The answer to this: unambiguously, yes, opportunities are changing but better.

You should prefer being a founder in 2019 to being in the same position in 2009 or 1999. The larger market, much better ecosystem, existence of mobile, better OSS, etc swamp the impact of year to year availability of capital or increased competition or what have you.

Now given that you may not have a time machine available and aren’t choosing between those periods but are actually choosing “start now” or “start later” I think it’s a nuanced conversation but in general I’d be in the “bias towards earlier” camp.

The nuance is mostly about your relative rate of skill/network/etc growth and leverage available at whatever the thing you’re doing right now versus the likely higher-but-different skill growth and very variable leverage available from running something.

I just found this screenshot on my desktop, seems relevant also:


  1. I asked for a Nintendo every year for years, then a Super Nintendo. 

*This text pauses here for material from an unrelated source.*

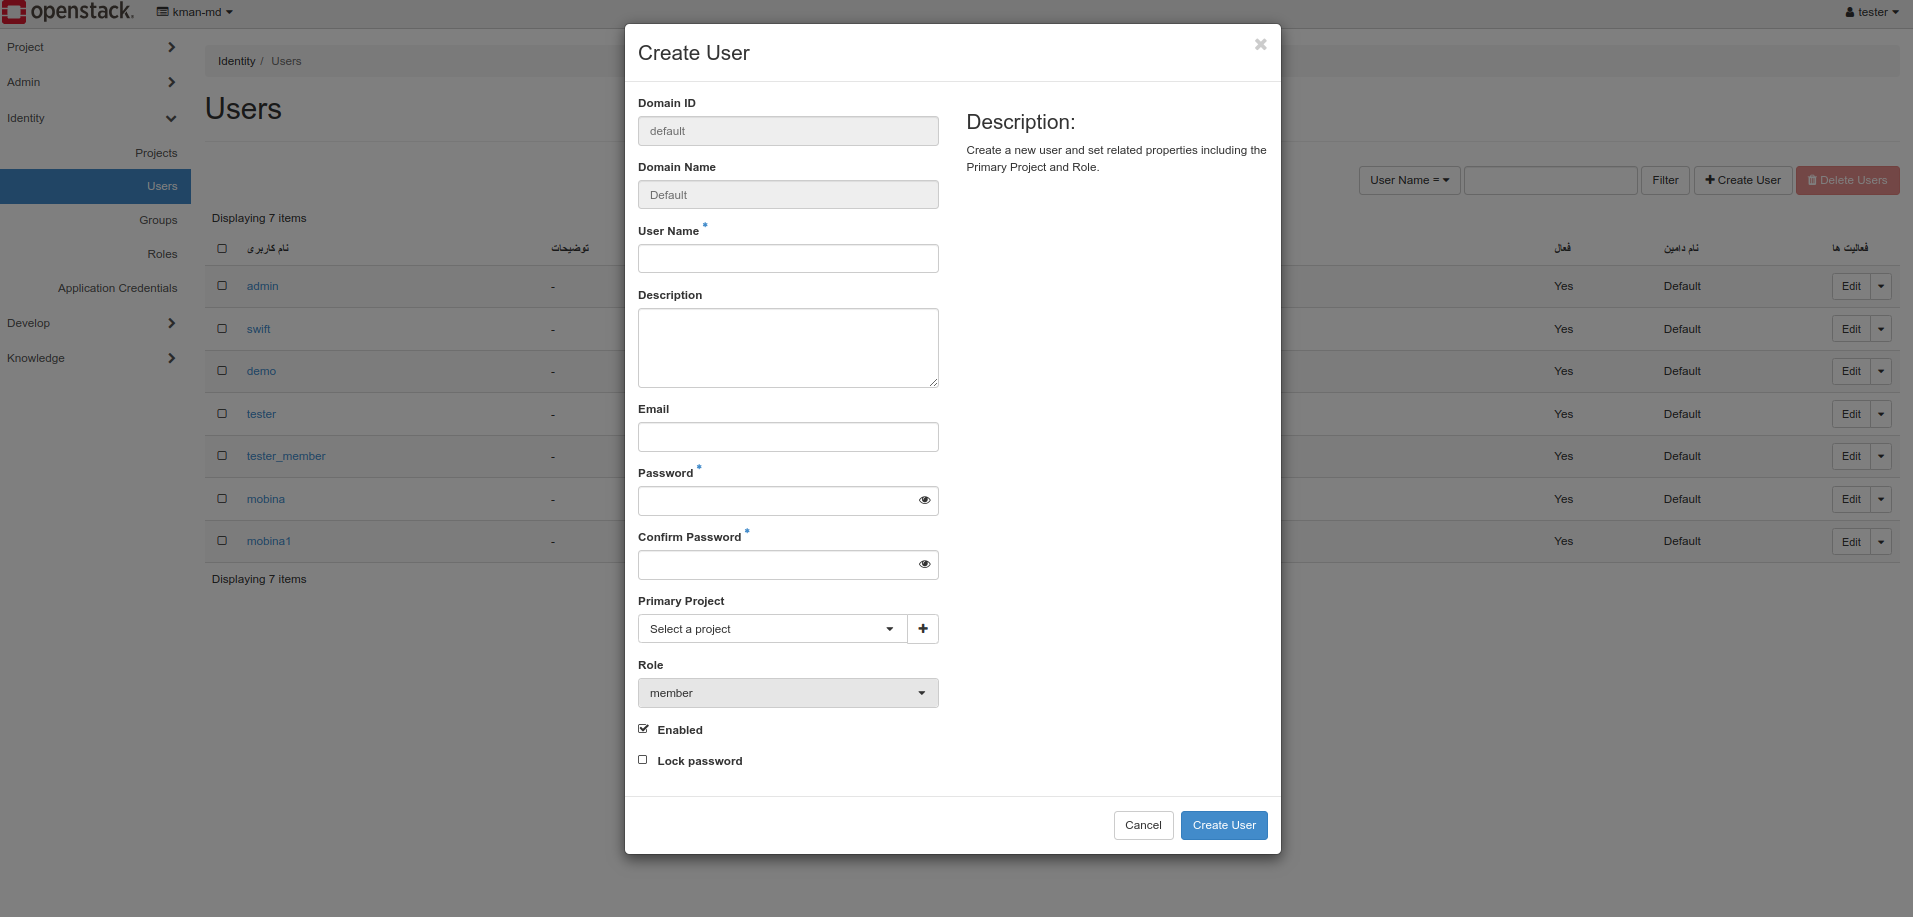Open the Role dropdown showing member
1913x917 pixels.
(788, 693)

  2. Data was compiled with Wikipedia 

  3. And seriously, was I the only one that had no idea 50 Shades of Grey had more than one book? 

  4. This was the hardest data to find, and the problem with it is I think things like Facebook drop off the list because everyone downloads them once and has them on their phone forever more. 

  5. I also compiled a list of best selling albums, but I'm sick of making tables.